Moreover, even setting euthanasia aside, neither the judges nor the doctors are actually prioritizing what's best for Charlie. The UK Supreme Court straight-up admits it.

10. By his judgment dated 11 April 2017 Mr Justice Francis found, by
reference to all that evidence and in accordance with the submissions of the
hospital and on behalf of Charlie by his guardian, that:
...
(b) it was not certain whether Charlie is suffering pain but it is likely
that he is suffering it and at more than a low level (paras 22, 113, 114);
...
12. On 25 May 2017 the Court of Appeal unanimously dismissed the parents’
appeal. It had not been suggested to Mr. Justice Francis that a relevant test might
be whether the harm which Charlie was suffering was “significant”. But the
suggestion was made to the Court of Appeal, which considered it clear that the
effect of the judge’s findings was that the harm which he was suffering was
“significant” (para 114).
...
15. Every day since 11 April 2017 the stays have obliged the hospital to take a
course which, as is now clear beyond doubt or challenge, is not in the best interests
of Charlie. The hospital finds itself in an acutely difficult ethical dilemma:
although the stays have made it lawful to continue to provide him with AVNH, it
considers it professionally wrong for it to have continued for over two months to
act otherwise than in his best interests.
...
17. We three members of this court find ourselves in a situation which, so far as
we can recall, we have never previously experienced. By granting a stay, even of
short duration, we would in some sense be complicit in directing a course of action
which is contrary to Charlie’s best interests.

▶ **Apply what you read**:
A – Write out the passage on Charlie's case, everything from "15. Every day" down to "Charlie’s best interests.".
B – According to the passage on Charlie's case, on what date did the Court of Appeal dismiss the parents' appeal?
The material that comes next has no connection to the passage on Charlie's case.

▶ **Information supplied**:
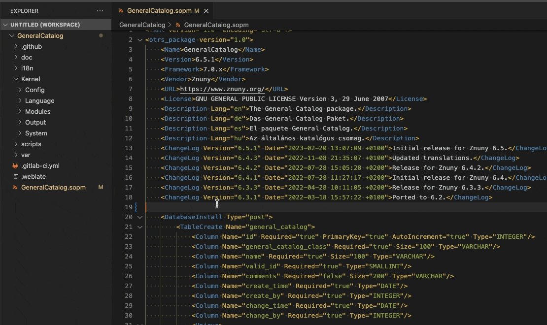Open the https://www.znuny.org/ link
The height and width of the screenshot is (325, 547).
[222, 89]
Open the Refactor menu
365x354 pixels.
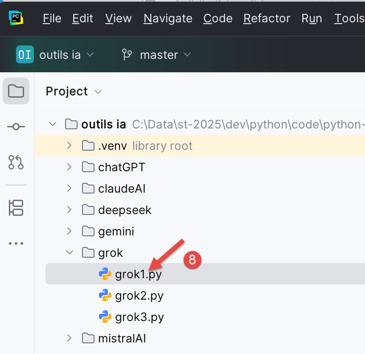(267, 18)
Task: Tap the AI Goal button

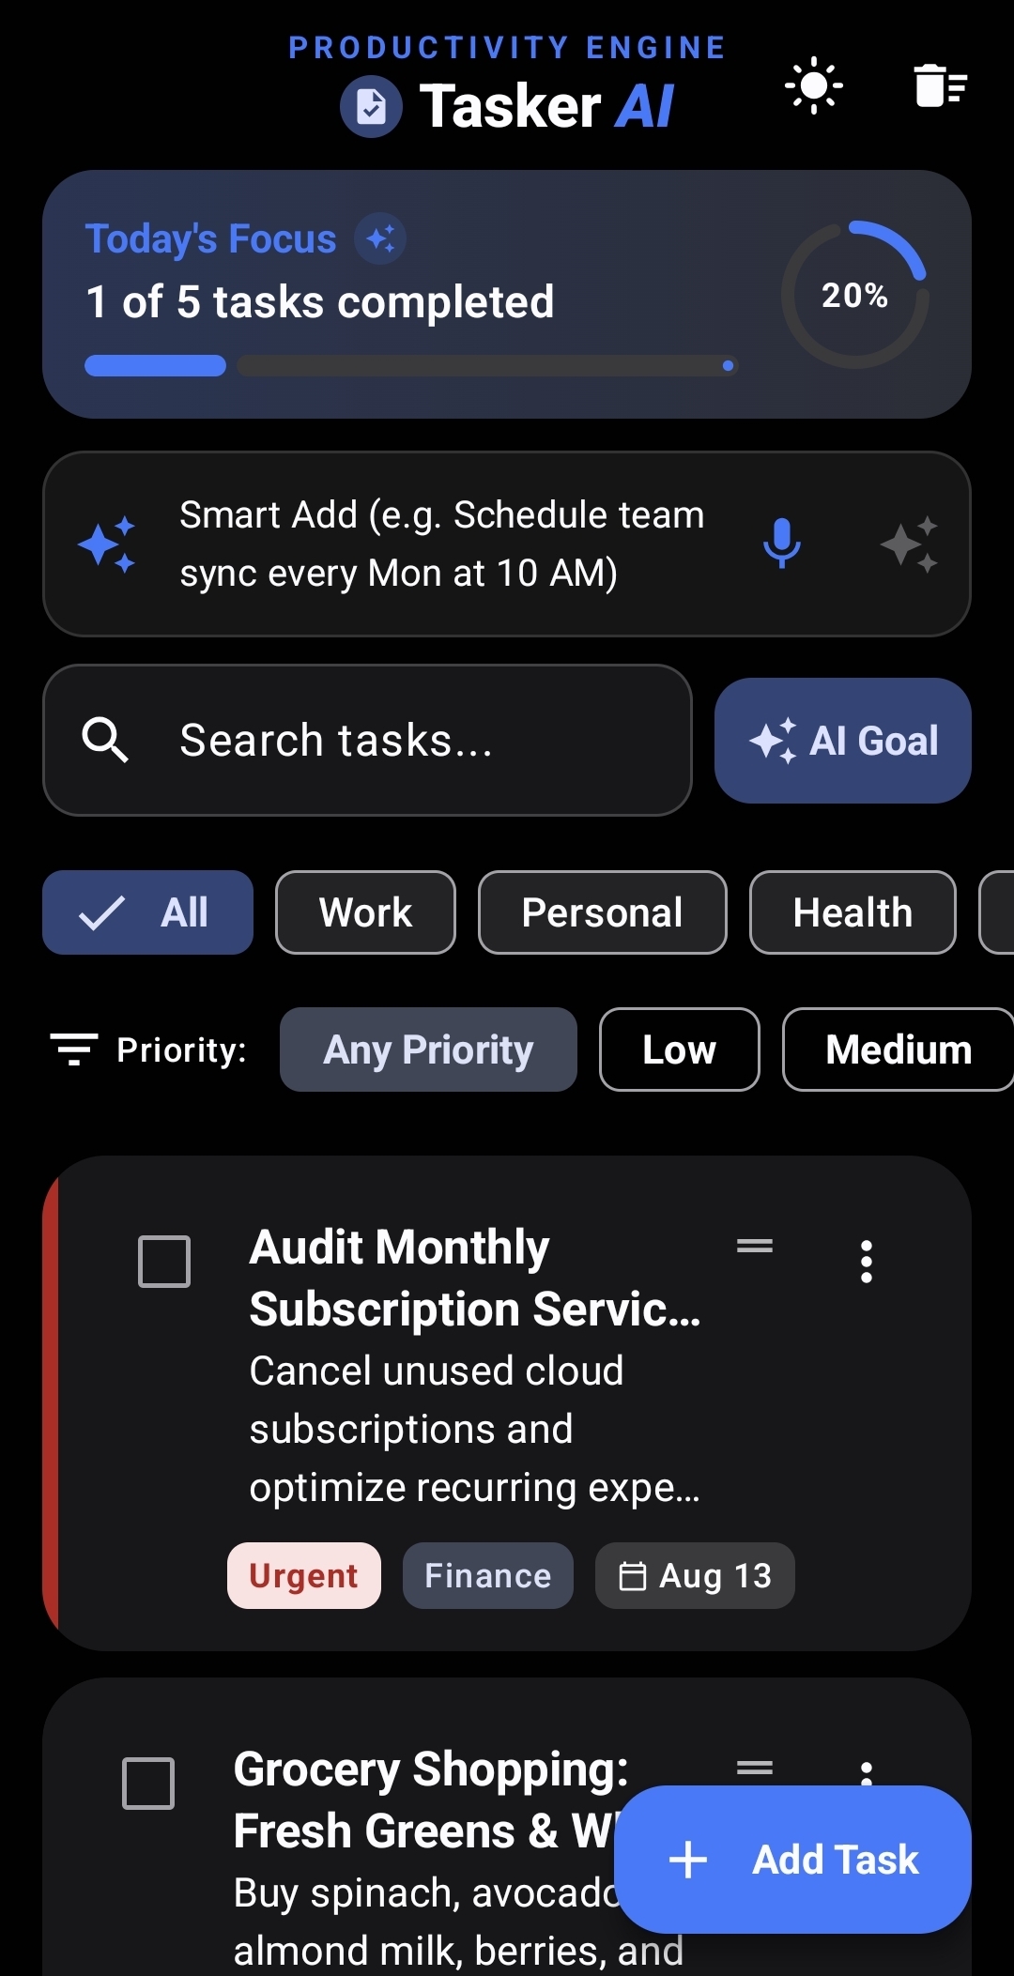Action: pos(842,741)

* * *

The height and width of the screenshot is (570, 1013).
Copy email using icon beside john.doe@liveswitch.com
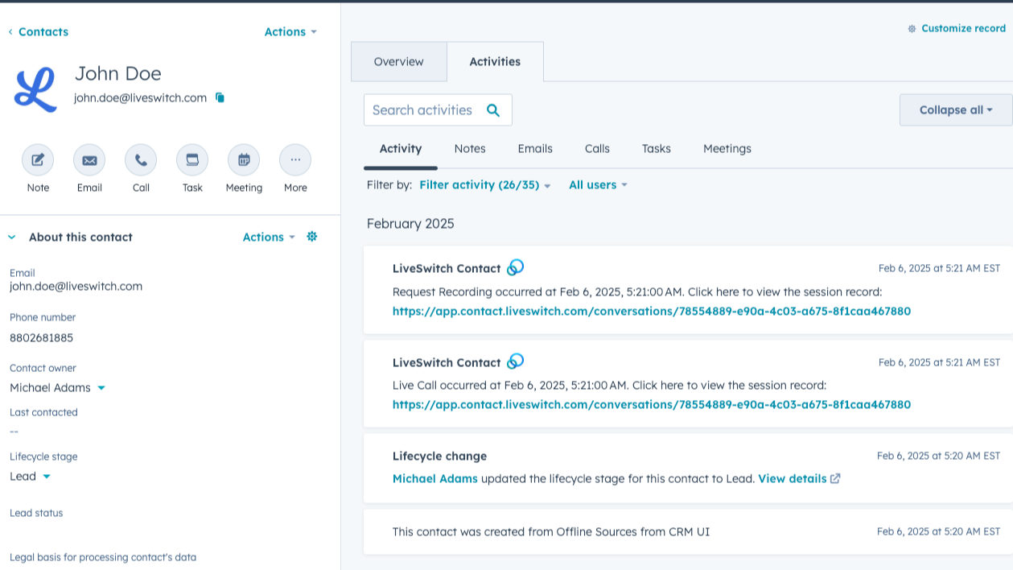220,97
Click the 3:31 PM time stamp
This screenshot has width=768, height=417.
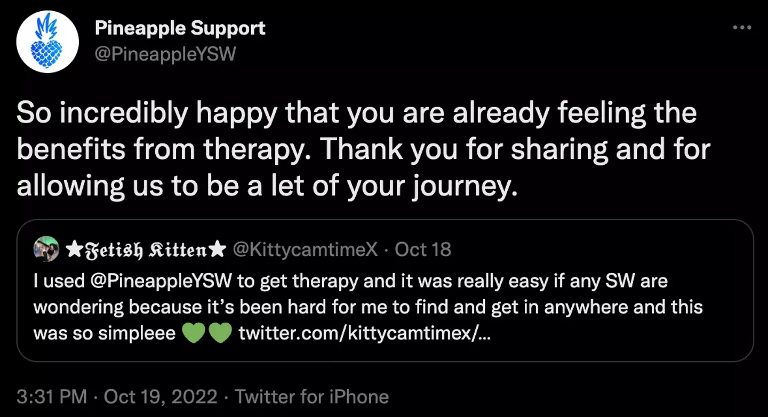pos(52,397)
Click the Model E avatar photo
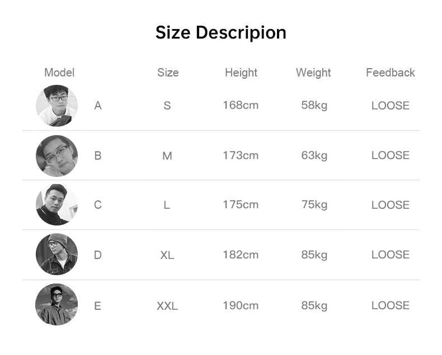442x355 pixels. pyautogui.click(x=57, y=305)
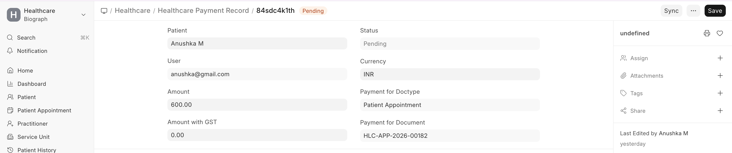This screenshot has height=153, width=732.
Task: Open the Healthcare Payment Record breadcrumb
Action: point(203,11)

▶ **Outputs in order**:
A –
15. Every day since 11 April 2017 the stays have obliged the hospital to take a
course which, as is now clear beyond doubt or challenge, is not in the best interests
of Charlie. The hospital finds itself in an acutely difficult ethical dilemma:
although the stays have made it lawful to continue to provide him with AVNH, it
considers it professionally wrong for it to have continued for over two months to
act otherwise than in his best interests.
...
17. We three members of this court find ourselves in a situation which, so far as
we can recall, we have never previously experienced. By granting a stay, even of
short duration, we would in some sense be complicit in directing a course of action
which is contrary to Charlie’s best interests.

B – 25 May 2017